Circular RNAs (circRNAs) were recently discovered as a novel and abundant class of noncoding RNAs in higher eukaryotes. They are generated from pre-mRNAs by a special mode of alternative splicing, circularization of one or several adjacent exons. CircRNAs are expressed in a cell-type- and tissue-specific manner, evolutionarily conserved, and mostly cytoplasmic. For a few specific cases, miRNA sponge and gene-regulatory roles have been demonstrated, but their functional spectrum is largely unexplored.

We are interested in their biogenesis, specifically on the protein factors and sequence elements that determine circular versus linear splicing. We have obtained first evidence for the canonical spliceosome functioning in circRNA processing. Our projects also focus on circRNA-protein interactions, and we have carried out an initial analysis of circRNA-protein complexes (circRNPs) in mammalian cells, focussing on a multifunctional RNA-binding protein, IMP3 (see also above): This protein turned out to be a common protein component of a subclass of circRNPs.




Engineering designer circRNAs as protein sponges and antisense vectors

We established methodology to design and produce synthetic circRNAs in preparative quantities, both of small (up to 100 nts) and large sizes (100 nts to 1 kb), functioning as specific protein sponges and as antisense vectors. Protein sponges are designed to inactivate specific RNA-binding proteins, for example when upregulated in cancer tissue; in addition, antisense-circRNAs are designed to block mRNA function on translation initiation or stability levels. The overall aim is to use such designer circRNAs for interfering with gene-regulatory networks, opening up new therapeutic strategies for human diseases.

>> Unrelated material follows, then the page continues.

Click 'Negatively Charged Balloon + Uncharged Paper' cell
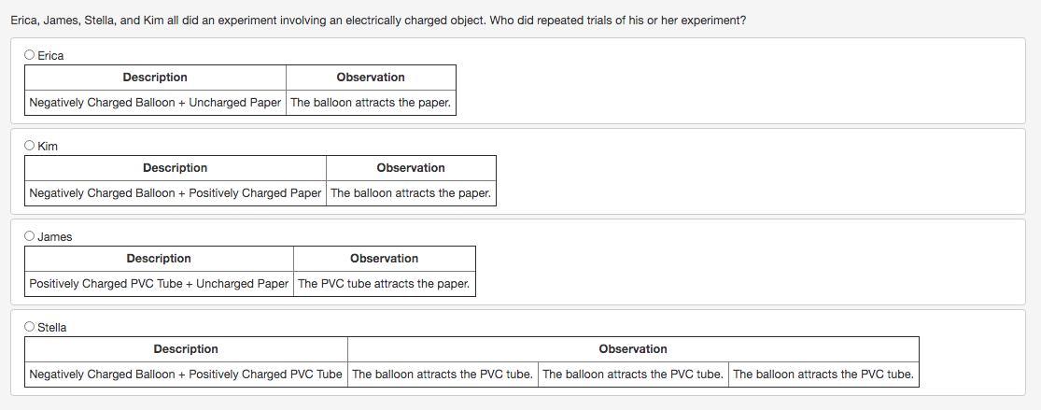Image resolution: width=1041 pixels, height=410 pixels. pos(155,103)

RNA recognition and function of multidomain RNA-binding proteins

How multidomain RNA-binding proteins recognize their specific target sequences, based on a combinatorial code, represents a fundamental unsolved question and has not been studied systematically so far. We focus on a prototypical multidomain RNA-binding protein, IMP3 (also called IGF2BP3), which contains six RNA-binding domains (RBDs): four KH and two RRM domains. We have established an integrative systematic strategy, combining single-domain-resolved SELEX-seq, motif-spacing analyses, in vivo iCLIP, functional validation assays, and structural biology. This approach identifies the RNA-binding specificity and RNP topology of IMP3, involving all six RBDs and a cluster of up to five distinct and appropriately spaced CA-rich and GGC-core RNA elements, covering a >100 nucleotide-long target RNA region. Our generally applicable approach explains both specificity and flexibility of IMP3-RNA recognition, allows the prediction of IMP3 targets, and provides a paradigm for studying the function of multidomain RNA-binding proteins in gene regulation.

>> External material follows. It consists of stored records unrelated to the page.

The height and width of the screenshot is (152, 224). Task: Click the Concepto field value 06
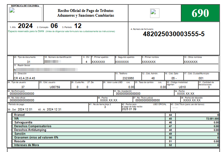pyautogui.click(x=54, y=26)
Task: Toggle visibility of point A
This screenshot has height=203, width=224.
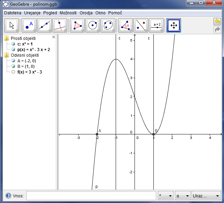Action: (x=13, y=61)
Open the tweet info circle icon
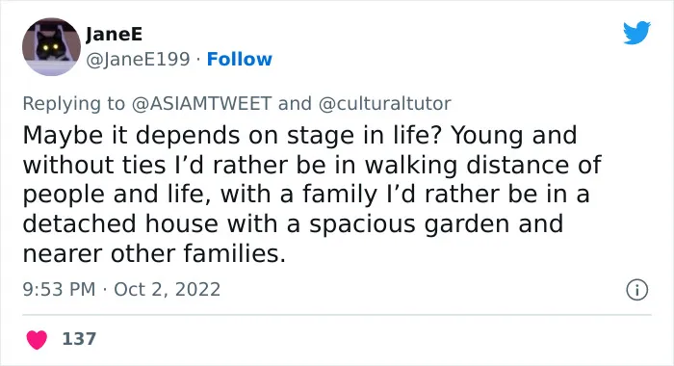 (x=636, y=290)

RNAs in extracellular vesicles

Circular RNAs are particularly abundant in human platelets (thrombocytes), which play important roles in haemostasis, wound healing, inflammation, and cancer metastasis. We demonstrated that there is a selective export of circRNAs in extracellular vesicles (both exosomes and microvesicles) released from activated platelets, suggesting specific sorting mechanisms.

What are the RNA sequence and factor determinants for such specific release within vesicles? What are the biological functions of vesicle-mediated transfer of RNAs, including circRNAs to target cells? These studies should also extend the potential of circRNAs as prognostic and diagnostic biomarkers.


Alternative splicing in the human system, splice defects and disease

The human genome project has revealed that the complexity of gene expression in the human system is not determined by the gene number, which is -compared with other organisms- relatively low. Instead, posttranscriptional processes such as alternative splicing play an important role and multiply the diversity of the proteome. Most human protein-coding genes undergo alternative RNA processing and yield functionally multiple proteins of diverse functions, regulated in a cell type-, tissue- and development-specific manner. Furthermore, splicing defects caused by mutations represent an important disease mechanism in the human system. Alternative splicing is determined by the combinatorial control of a relatively small set of splicing regulator proteins.

To investigate molecular mechanisms of alternative splicing, we apply genomewide approaches, combining RNA-Seq with SELEX (Systematic Evolution of Ligands by EXponential Enrichment) and iCLIP strategies (individual CrossLinking-Immunoprecipitation) to analyze in vitro and in vivo RNA-binding characteristics. The overall goal is to functionally characterize RNA-binding proteins and to define regulatory networks between factors and targets, which is also of relevance to molecular medicine.